蒼い飛沫が華麗に跳ねる。 |
そこのスタッフは仲良くさせていただいているスタッフのかつての同僚のようで、話がはずんだ。思わぬつながりができたのもうれしかった。目的のものを購入すると、最上階へ行く。BEAMSギャラリーがあったので、そこで作品を観る。岡信昭さんという画家とニック岡井さんのコラボレート作品だった。
岡信昭さんは〈音楽とアートの融合〉をやりたい、と常に考えていたようだ。それで一つの案を思いつく。フットペインティングというものができないだろうか、と。それで彼は一人のダンサーが浮かんだ。ニック岡井氏。彼は〈かわいい人よ〉をはじめとする、日本のソウルステップの第一人者だった。彼の靴にインクを浸し、白い紙の上で彼が舞う。蒼い飛沫が華麗に跳ねる様が、とても美しい。
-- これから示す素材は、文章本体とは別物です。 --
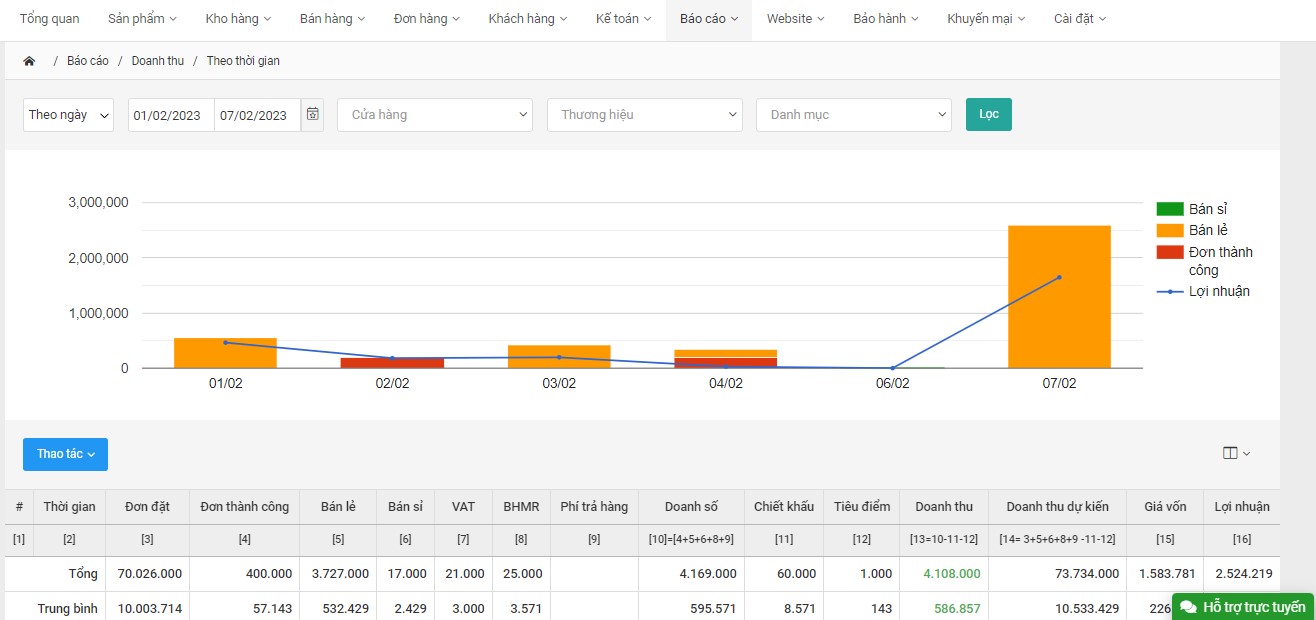Expand the Danh mục category dropdown
This screenshot has height=620, width=1316.
pyautogui.click(x=853, y=115)
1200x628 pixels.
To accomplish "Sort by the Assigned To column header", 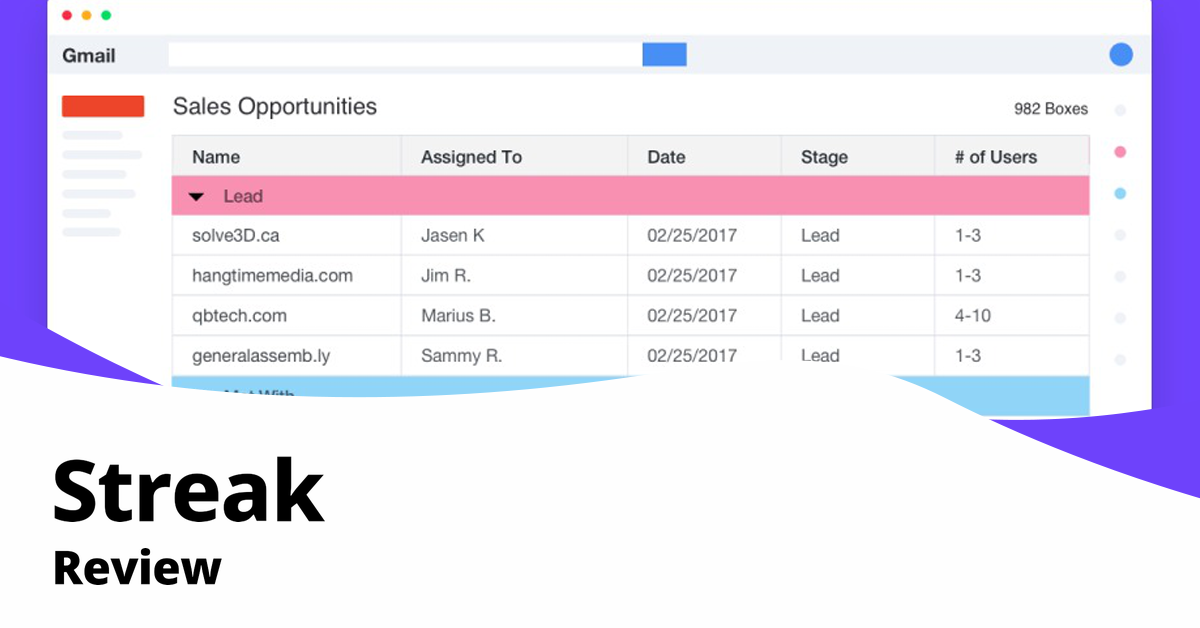I will click(471, 157).
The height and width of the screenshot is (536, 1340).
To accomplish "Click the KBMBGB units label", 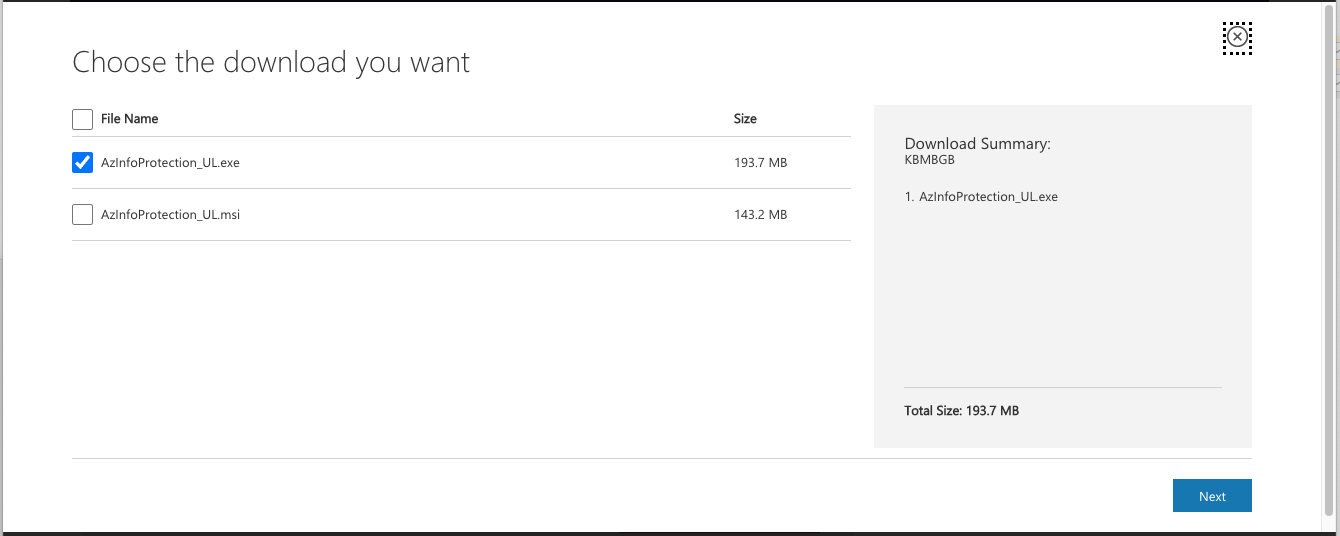I will pyautogui.click(x=930, y=160).
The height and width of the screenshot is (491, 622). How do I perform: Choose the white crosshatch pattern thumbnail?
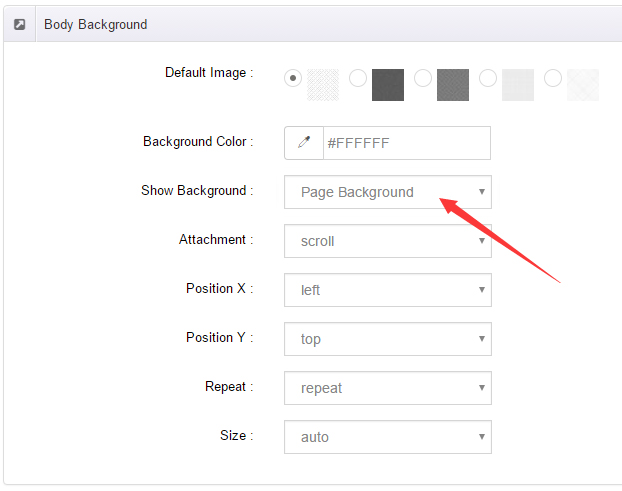point(323,85)
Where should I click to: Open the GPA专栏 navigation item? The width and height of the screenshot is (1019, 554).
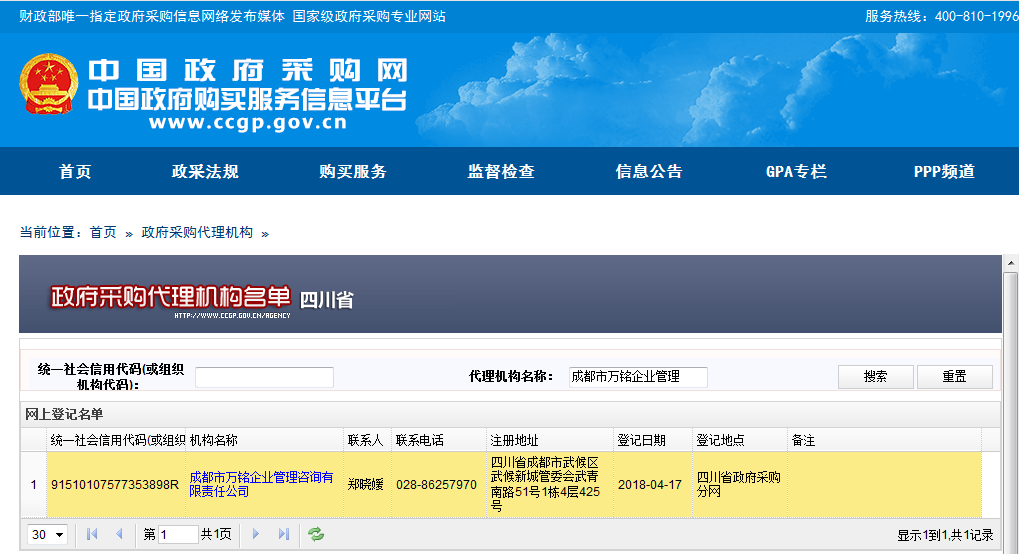(x=796, y=172)
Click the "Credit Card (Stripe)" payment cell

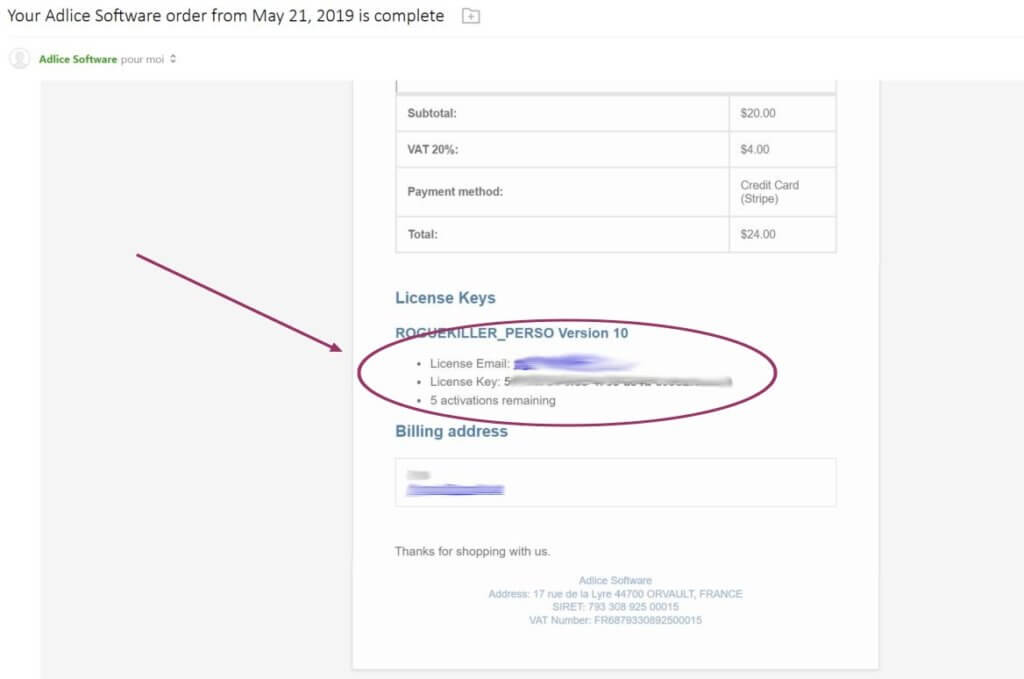click(x=769, y=192)
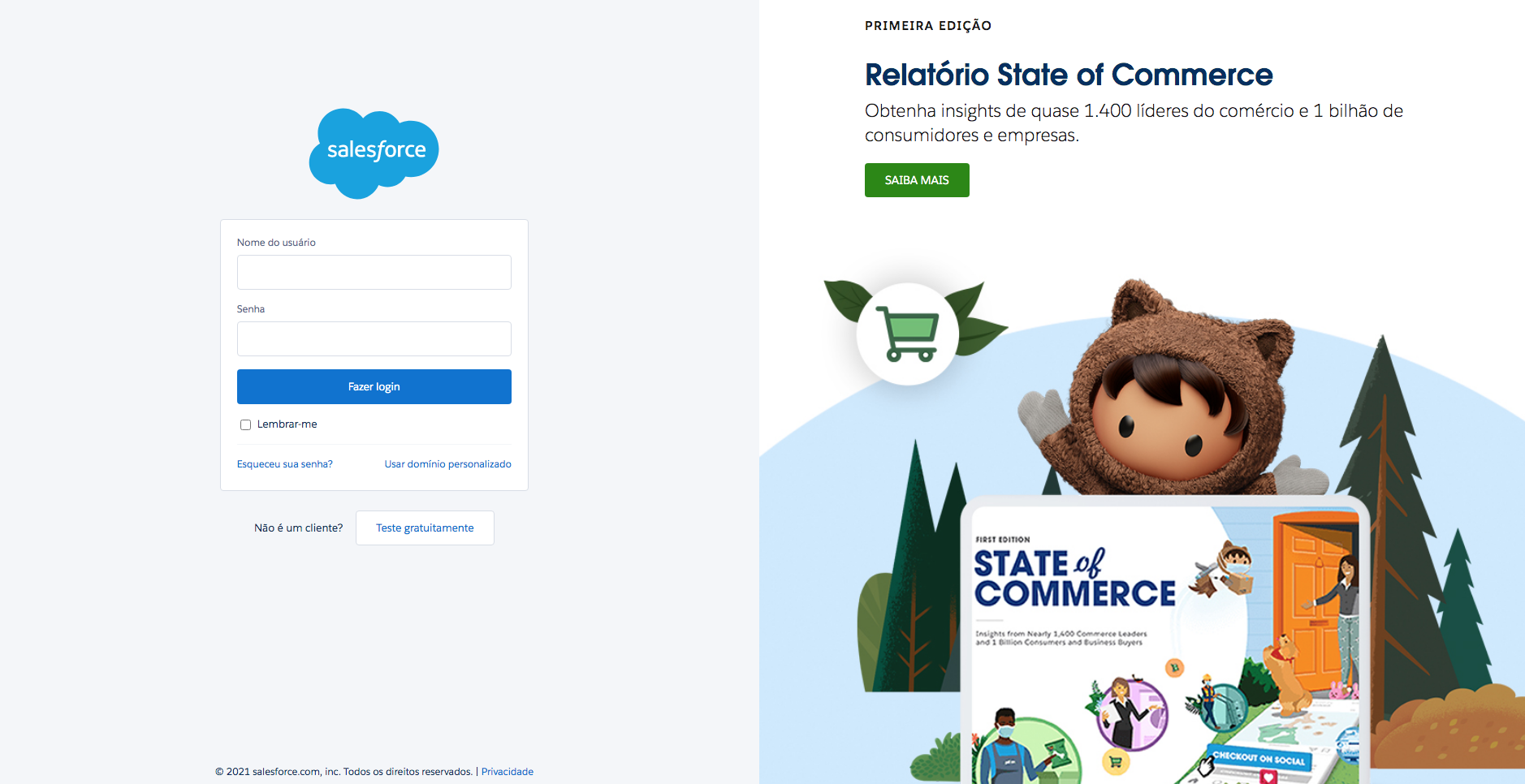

枯れの足下の蒼は、日本にはない色。青のなかでも最も好きな蒼だった。作品のコンセプトや描画も好みだが、色の魅力も負けじと劣らない。とても惹かれた作品だった。
ギャラリーの脇には、陶器が並べてあった。スタッフに訊ねるとどうやら日田の小鹿田焼らしい。BEAMSには何かと縁があるな、と思っていたが、こんなところでもつながっているとは思わなかった(笑)。個人的には小鹿田焼より益子焼に興味がある。というのも、やはり濱田庄司さんに惹かれてやまないからだろう。彼の作品を見てから陶器に関してはあれが基準になっているので、とても苦しい(笑)。彼ほどの作品に巡り合うはずがないのに。
ここのスタッフも先日、小鹿田焼を見に日田まで足を運んだらしい。あまりにも田舎でびっくりした、と言っていたようだ。そりゃ日本一の乗客を誇る駅である新宿と山に囲まれた町日田じゃ、環境が違いすぎる。びっくりするのも仕方があるまい。東京の人間に言わせると、地方の高速道路がとにかく怖いらしい。真っ暗闇の山道をある程度の速度で走るのが、苦手なのだという。東京の速度よりずいぶん遅いんだがなあ。